EXERCISE REQUIREMENTS -
A) Summarize the ash wood thread in two sentences.
B) From the ash wood thread, render this sentence in Spanish: "Ash veneer is made from all parts of the tree so you get a lot of variation in pattern."
C) Extend the ash wood thread from the point where it stops.

DOCUMENT SECTION -
☆ ☆ ☆ ☆ ☆
Ash and oak are in the same genus(family) which is why the grains look so much alike. The difference is in the amount of tannins in the wood. Ash has almost no tannin which is why it maintains its color when clear coating where oak will turn pink or brown (depending on the species). This is due to the solvent reacting with the tannins (acids) in the wood. Ash veneer is made from all parts of the tree so you get a lot of variation in pattern. You need to find quartersawn or riftsawn (more expensive) veneer ply to get consistency in pattern. What you probably have is plain sliced.


----------



## the miz (Feb 24, 2009)

peejmeister said:


> I don't mean to throw a wet blanket on the nice ash discussion, but thought I'd post my experience. Our builder used solid ash and ash plywood for the wood trim in our family room. Apparently the solid stock they used was infested with powderpost beetles. Annually they chew their way out of the wood and make tiny, fine sawdust piles all over the wood. From what I've read, ash is more susceptible to them than other hardwoods. At least here in Texas, I'm going to stay away from ash and replace the delectables in my family room with oak, as folks have noted, it matches nicely.



Pity, ash is becoming a little more scarce now that we have emerald ash borer infestation in the US. It seems bugs like ash because of the lack of tannins in the wood.


----------



## sausagefingers (Oct 1, 2008)

the miz said:


> Ash and oak are in the same genus(family) which is why the grains look so much alike. The difference is in the amount of tannins in the wood. Ash has almost no tannin which is why it maintains its color when clear coating where oak will turn pink or brown (depending on the species). This is due to the solvent reacting with the tannins (acids) in the wood. Ash veneer is made from all parts of the tree so you get a lot of variation in pattern. You need to find quartersawn or riftsawn (more expensive) veneer ply to get consistency in pattern. What you probably have is plain sliced.


Wow thanks that explains a lot. If I remember I'll take some pics tomorrow now that we're done with that room. Turned out really nice, and supposedly the "designer" wants to have this house featured in some design magazine.


----------



## phinds (Mar 25, 2009)
☆ ☆ ☆ ☆ ☆
STORED DATA -
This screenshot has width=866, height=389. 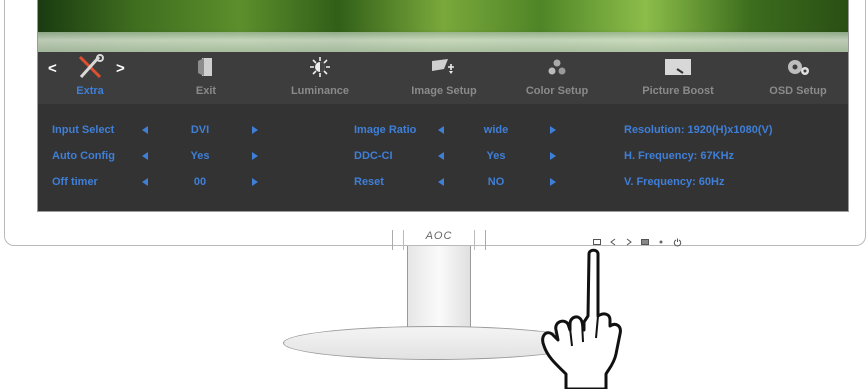 What do you see at coordinates (553, 130) in the screenshot?
I see `image-ratio-right-arrow` at bounding box center [553, 130].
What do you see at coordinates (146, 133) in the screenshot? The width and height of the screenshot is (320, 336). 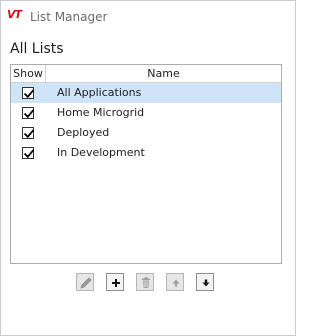 I see `table-row: Deployed` at bounding box center [146, 133].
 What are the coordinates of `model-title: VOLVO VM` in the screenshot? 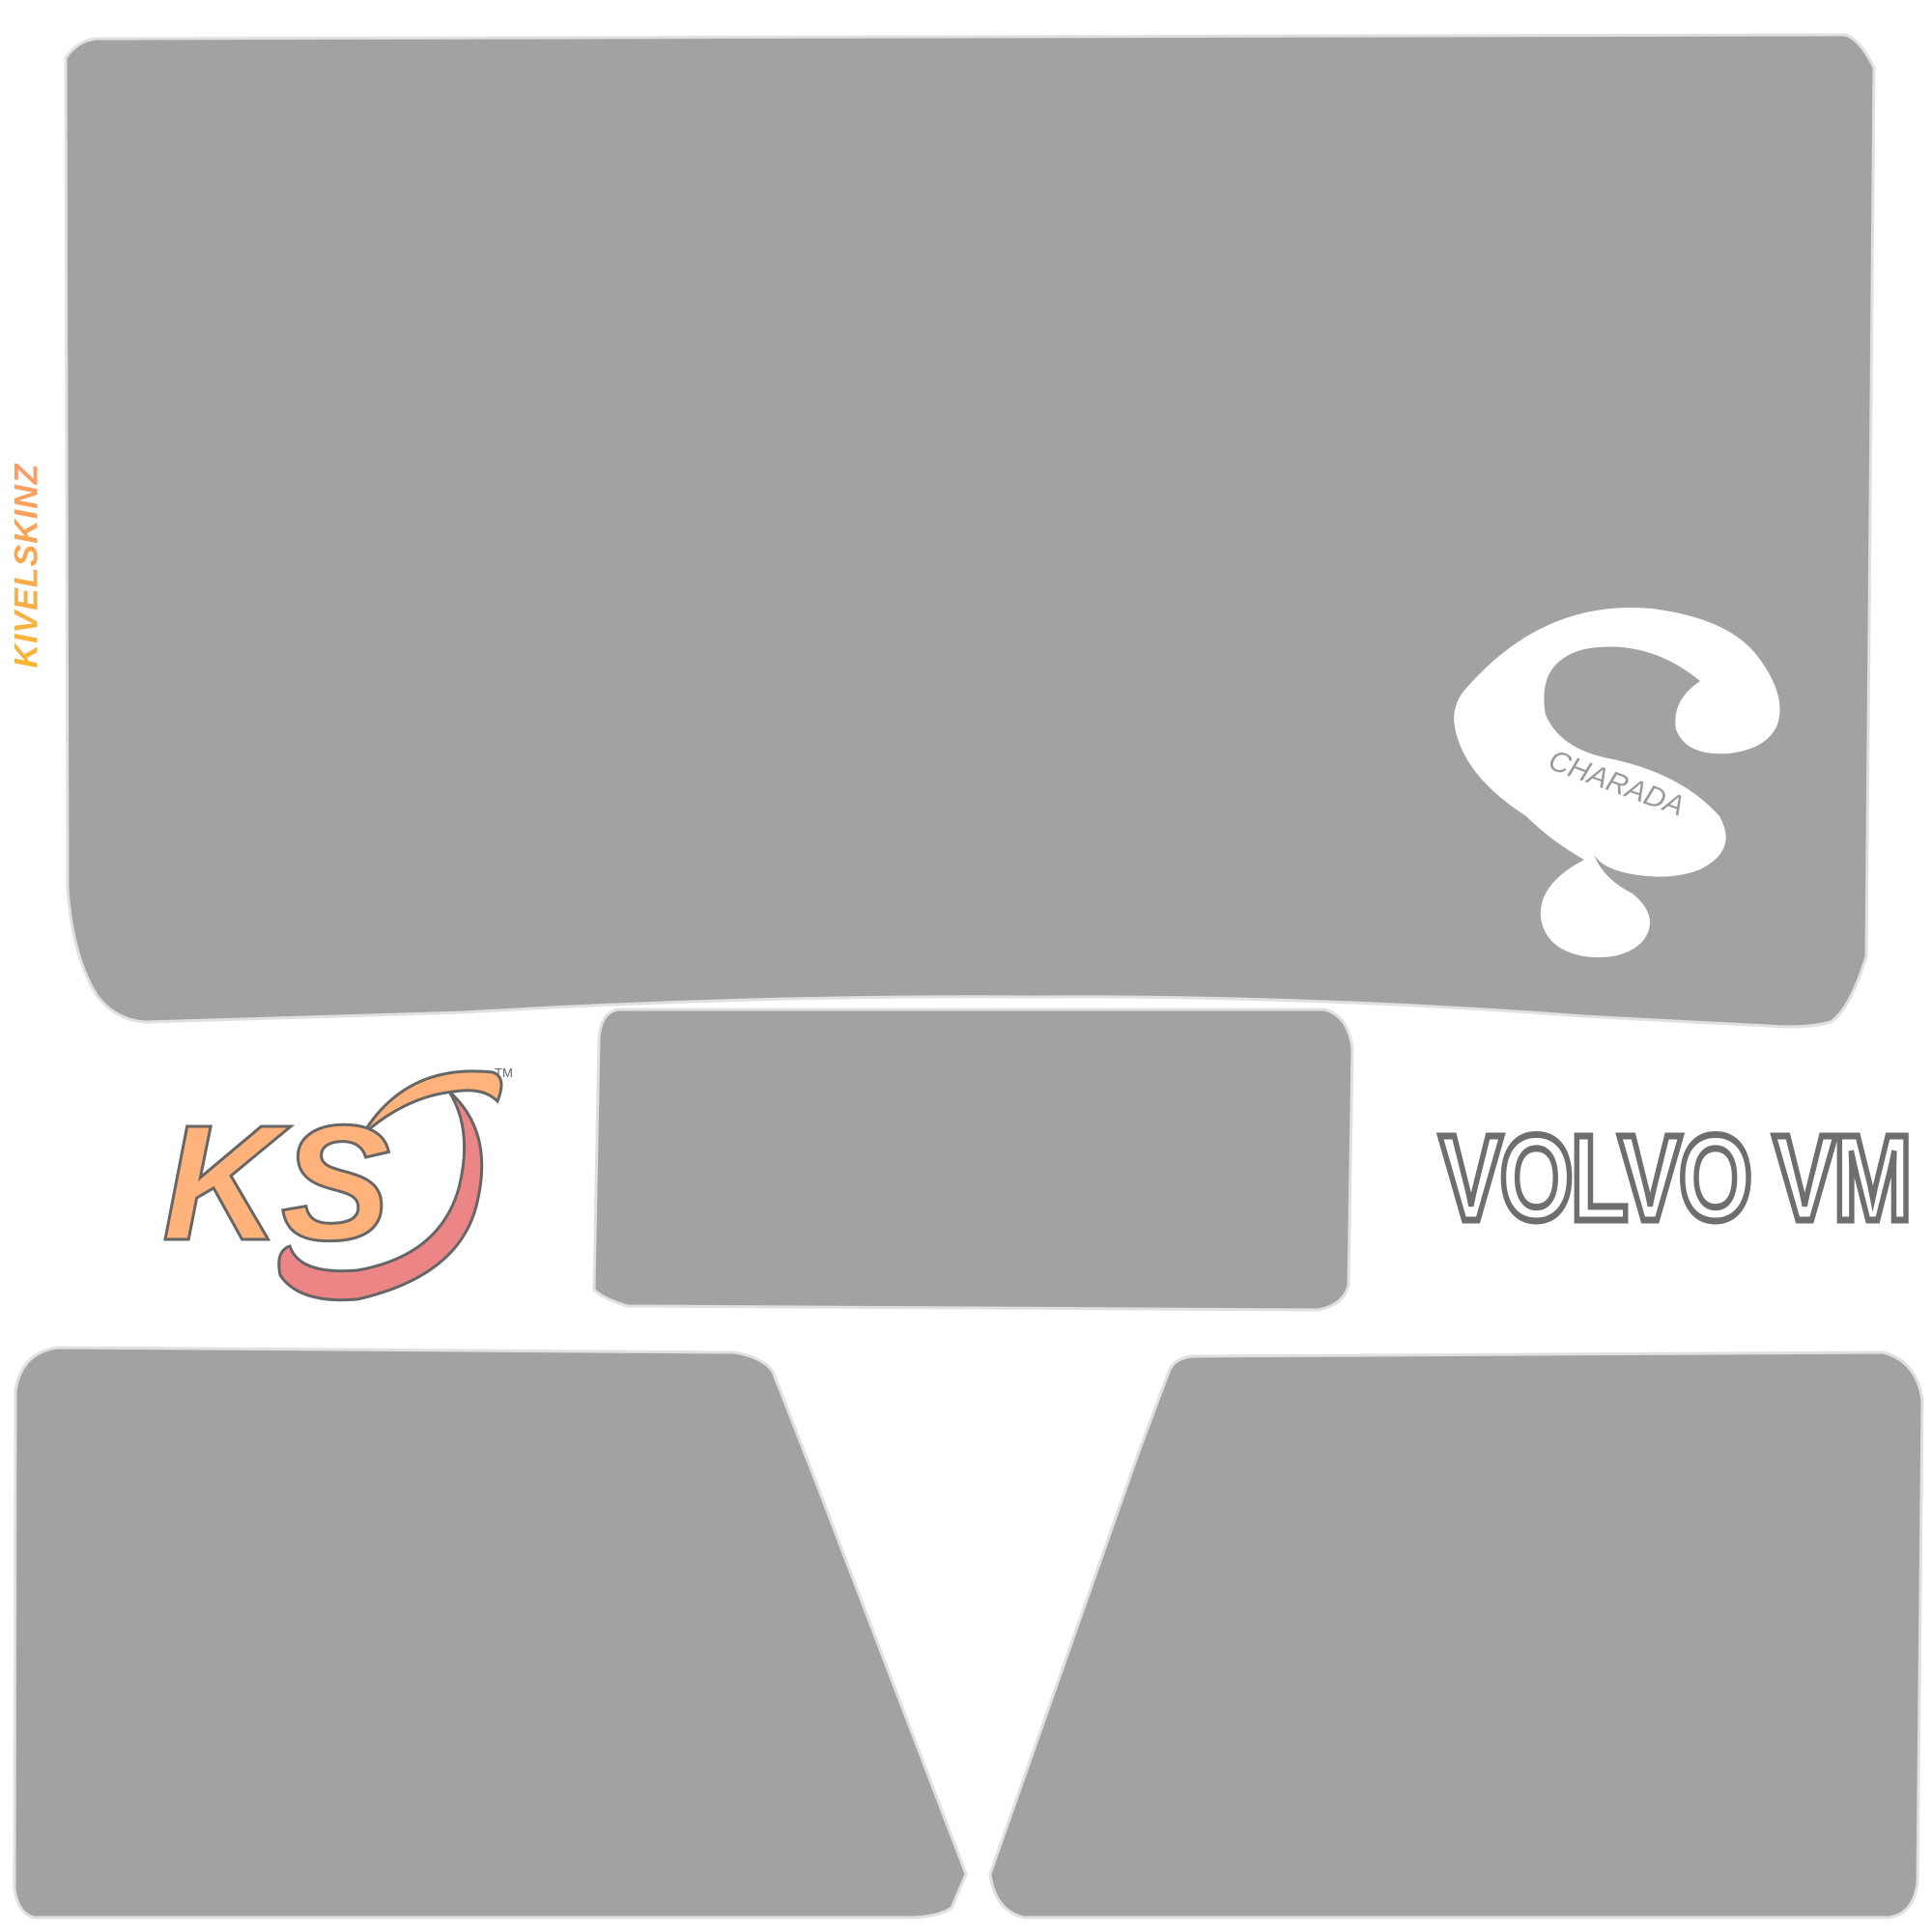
☆ ☆ ☆ ☆ ☆
RESPONSES TO THE EXERCISE -
A) One poster in the ash wood thread explains that ash keeps its color under a clear coat because it has almost no tannin, whereas oak turns pink or brown, and that consistent veneer patterns call for quartersawn or riftsawn ply. Another poster reports that the builder's solid ash trim was infested with powderpost beetles and plans to replace it with oak, and a reply notes that ash is becoming scarcer because of emerald ash borer infestation in the US.

B) La chapa de fresno se fabrica con todas las partes del árbol, así que se obtiene mucha variación en el patrón.

C)
*genus and family*



the miz said:


> *Ash and oak are in the same genus(family)* which is why the grains look so much alike. The difference is in the amount of tannins in the wood. Ash has almost no tannin which is why it maintains its color when clear coating where oak will turn pink or brown (depending on the species). This is due to the solvent reacting with the tannins (acids) in the wood. Ash veneer is made from all parts of the tree so you get a lot of variation in pattern. You need to find quartersawn or riftsawn (more expensive) veneer ply to get consistency in pattern. What you probably have is plain sliced.


*Ash and oak are in the same genus(family)* 

Don't mean to rain on your parade, but that statement is nonsensical on two levels. First, genera are a subset of family; the two are not the same thing at all. Second, ash and oak are not only NOT in the same genera, they aren't even in the same family. The fact that their grain is often very similar is not due to any botanical relationship other than that they are both wood.


----------



## woodnthings (Jan 24, 2009)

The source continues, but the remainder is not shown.